The most flagrant offender is Jeff Merkley, who ran an ad against his opponent Gordon Smith harping on the bailout:
At the time of the first vote, Merkley commended fellow Democratic Oregon Sen. Ron Wyden for voting against the bill. Wyden, who is facing reelection in 2010, voted against releasing the second half of the bailout, too. Of the eight Democrats who Obama lost on the vote, five are up for reelection in 2010, and these kind of poll numbers were presumably more persuasive than The One himself.

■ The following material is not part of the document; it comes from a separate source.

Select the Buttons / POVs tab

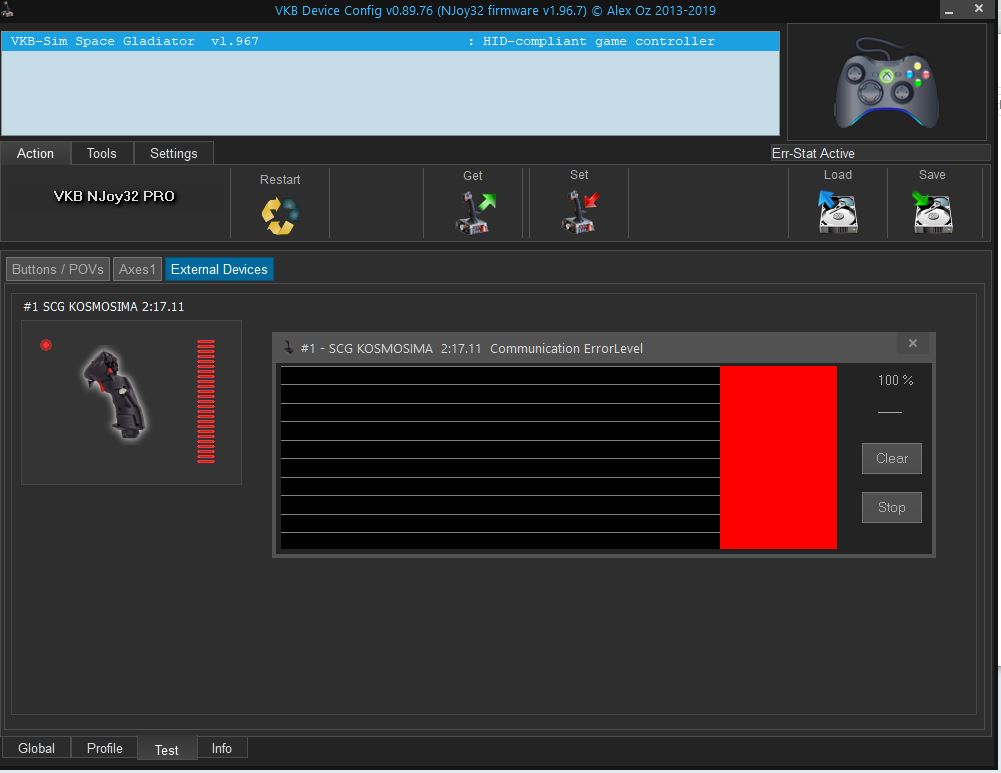click(x=57, y=269)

Sen. Mark Udall (D-Co.) and Sen. Tom Udall (D-N.M.) both voted against the bailout when they were in the House and running for Senate, but backed Obama's plea for $350 billion last night. Mark voted against both versions of the bill in the House, claiming that the oversight rules for the TARP money were not enough to satisfy him. As of just six days ago, even the watchdog panel appointed to oversee the TARP money agreed that the program needed more oversight before the second half was released:
Tom Udall similarly slammed both versions of the bailout bill only to okay the second half this week:
Merkley and both Udalls are taking flak from the Left for their votes, with David Sirota claiming the votes signify that they "have absolutely no principles - that, in fact, they are the worst stereotype of politicians."
Mark Begich, who defeated Sen. Ted Stevens in Alaska, was more tepid in his denouncement of the bailout, but nonetheless used it to distance himself from President Bush and the current Congress, offering the refrain that it didn't do enough for Main Street.
Kay Hagan, who took down Liddy Dole in N.C., repeatedly dodged taking a position on the bailout during the campaign before finally putting out a press release after the bailout vote in the Senate indicating she would have voted "no":
Dole voted against the bailout.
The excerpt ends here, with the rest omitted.